A paixão pelos
livros.
Carlos María
Domínguez, escritor argentino, tem um pequeno livro de 77 páginas a que deu o
título A Casa de Papel.
Lê-se assim num
repente, enquanto o diabo esfrega um olho, como dizia a minha avó.
Os livros mudam o
destino das pessoas.
Na Primavera de 1998,
Bluma Lennon comprou numa livraria do Soho um velho exemplar dos Poemas, de
Emily Dickinson, e, ao chegar ao segundo poema, na primeira esquina, foi
atropelada por um automóvel.
Também se poderá dizer
que é perigoso ler no meio do tráfego. É preferível o banco de um jardim.
Foi o carro que a
matou ou o poema?
Seria este o poema
que Bluma Lennon lia pouco antes de morrer?
Nas é ele o segundo poema dos 80 poemas de Emily Dickinson que Jorge de Sena traduziu:
Ter Medo? De Quem terei?
Não da Morte – quem é ela?
O Porteiro do meu Pai.
Igualmente me atropela.
Da Vida? Seria cómico
Temer coisa que me inclui
Em uma ou mais existências –
Conforme Deus estatui.
De ressuscitar? O Oriente
Tem medo de Madrugar
Com sua fonte subtil?
Mais me valera abdicar!
Larga os livros que eles são perigosos, dizia a avó de Carlos María Domínguez, que a páginas 59 nos diz:
«Ao longo dos anos vi livros destinados a equilibrar a perna coxa de
uma mesa; conheci-os convertidos em mesa de luz, dispostos em forma de torre e
com um pano por cima; muitos dicionários passaram a ferro e prensaram mais
objectos do que as vezes em que foram abertos, e não poucos livros guardam,
dissimulados nas estantes, cartas, dinheiro, segredos. As pessoas também mudam
o destino dos livros.
Parte-se uma jarra, estraga-se uma cafeteira, ou um televisor, muito
antes de um livro. Este não se desfaz a menos que o seu proprietário o queira
fazer, lhe arranque as páginas, lhe pegue fogo. Durante os anos da última
ditadura militar argentina, muita gente queimou os seus livros na retrete, nas
banheiras, enterrou colecções nos fundos das casas. Tinham-se tornado notoriamente
perigosos. Entre eles e a própria vida, as pessoas optavam, convertidas no seu próprio
verdugo.
Livros que tinham sido profundamente estudados, discutidos, livros que
tinham despertado paixões, compromissos irrecusáveis e afastado velhos amigos,
subiam ao céu convertidos em cinzas de carvão que se dissipavam no ar.
Eu não me atrevi.
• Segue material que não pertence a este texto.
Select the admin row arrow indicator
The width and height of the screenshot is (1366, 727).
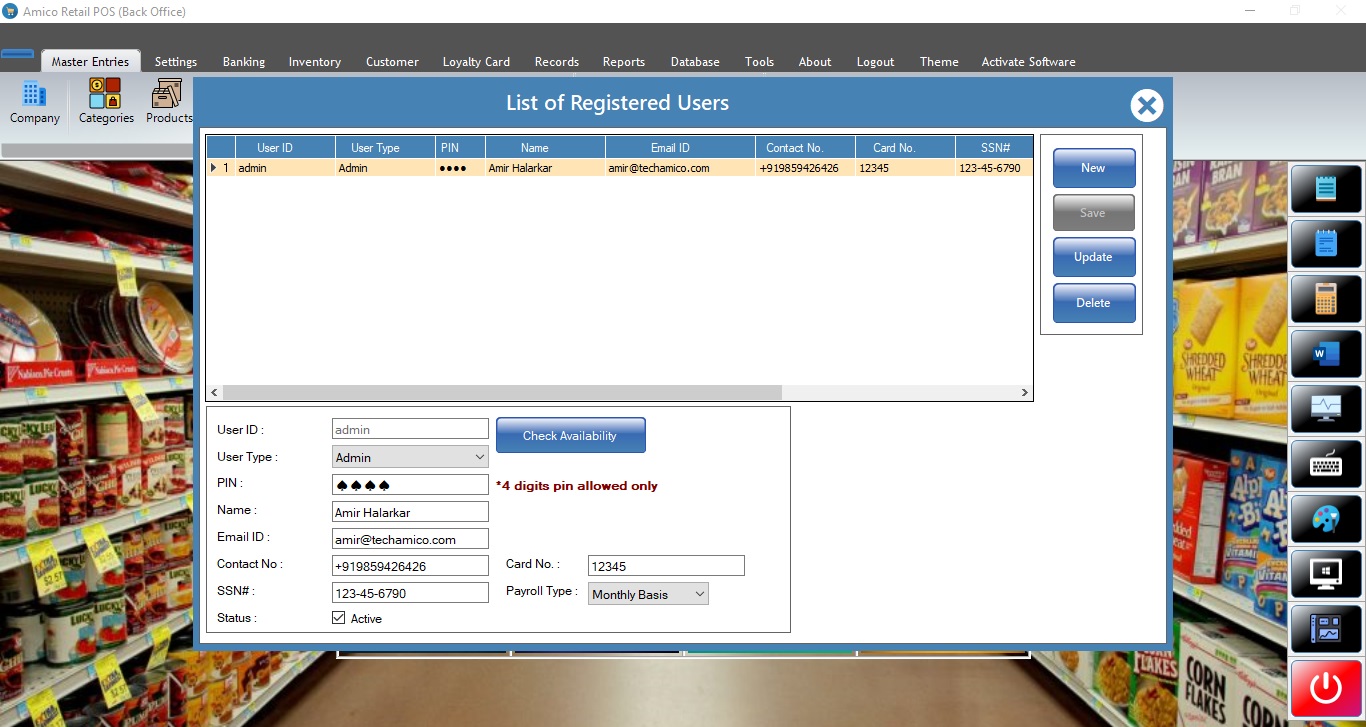coord(214,168)
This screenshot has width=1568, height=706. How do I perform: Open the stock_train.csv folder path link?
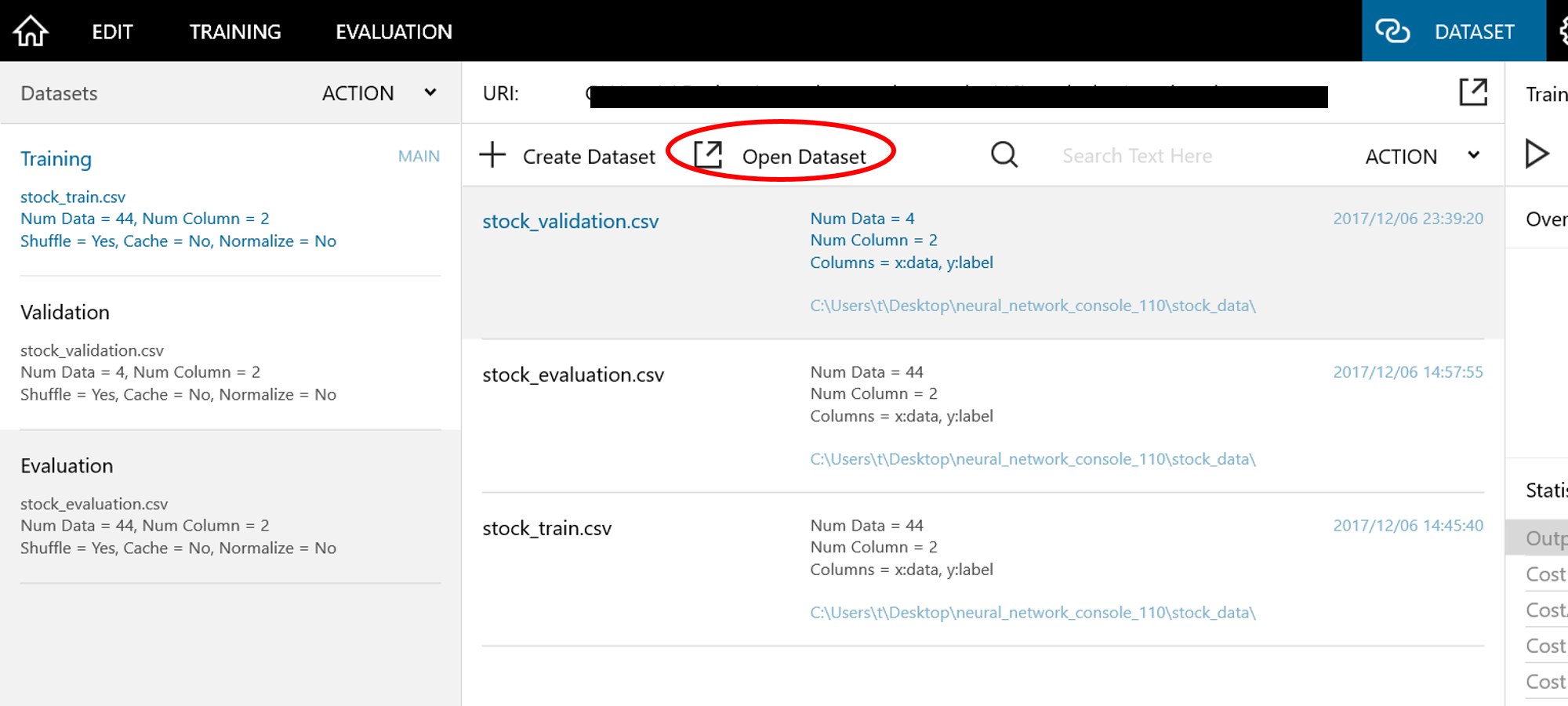(x=1033, y=613)
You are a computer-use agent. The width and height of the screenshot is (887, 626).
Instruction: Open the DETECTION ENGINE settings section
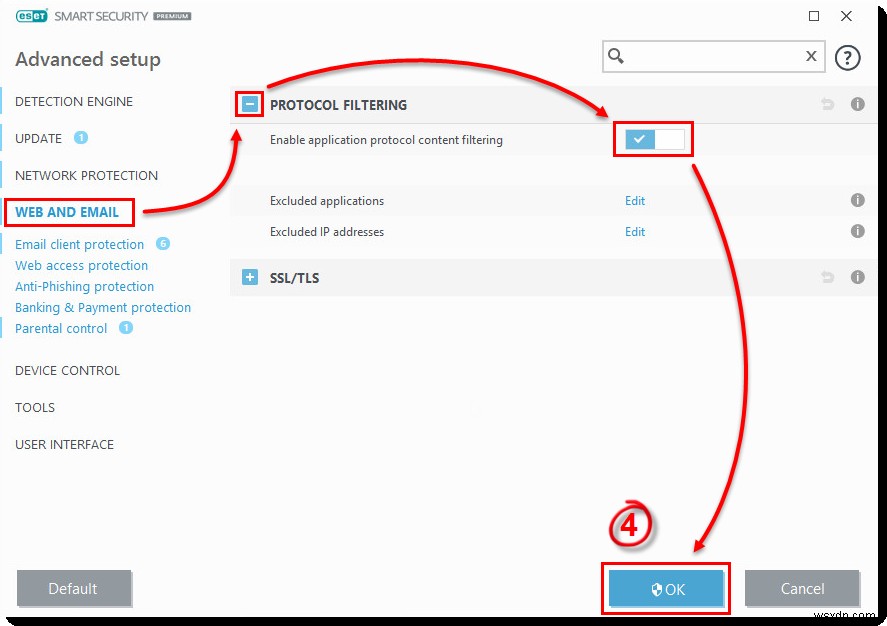point(73,101)
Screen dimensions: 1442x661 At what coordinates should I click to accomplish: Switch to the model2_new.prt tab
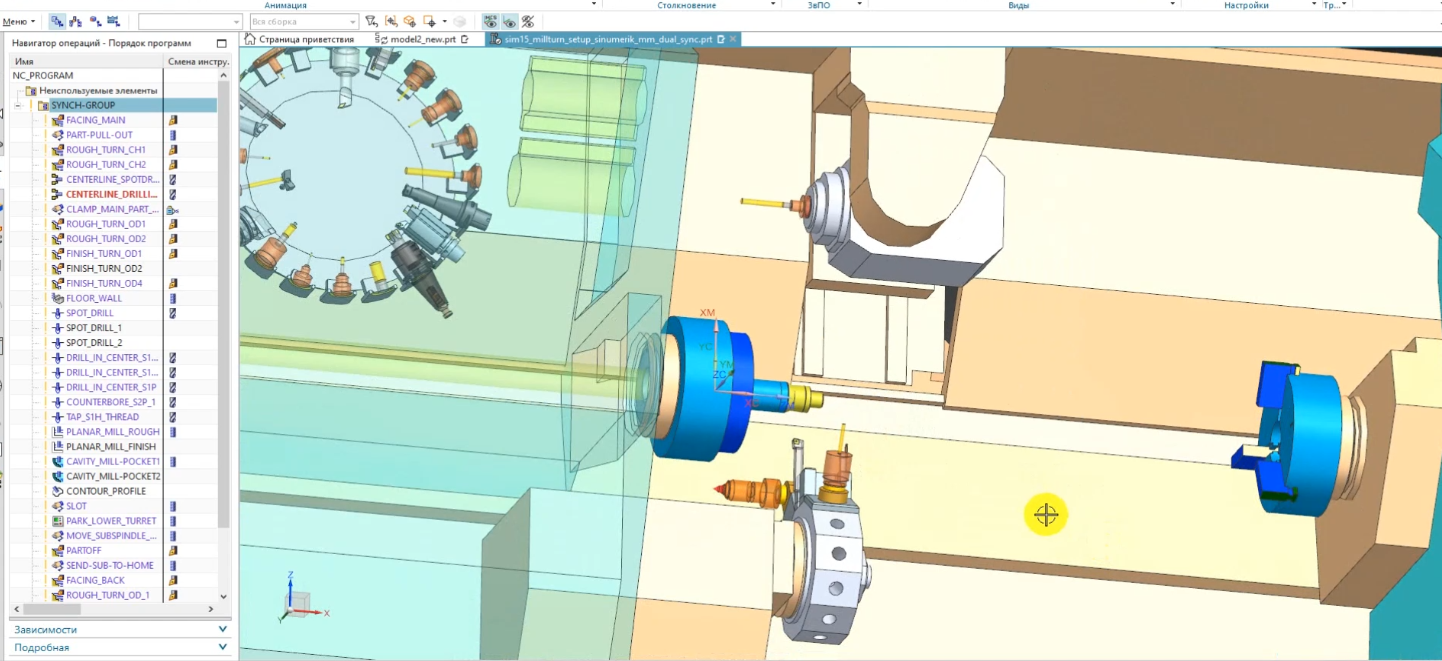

Enrolava revistas e meti-as no tubo da cortina da
casa de banho, escondia os livros mais temíveis no canto mais esconso dos
armários, na fileira posterior da biblioteca, consciente de que uma busca de
surpresa os descobriria.
Nesse tempo os livros acusaram muita gente. Destruíram muitas vidas.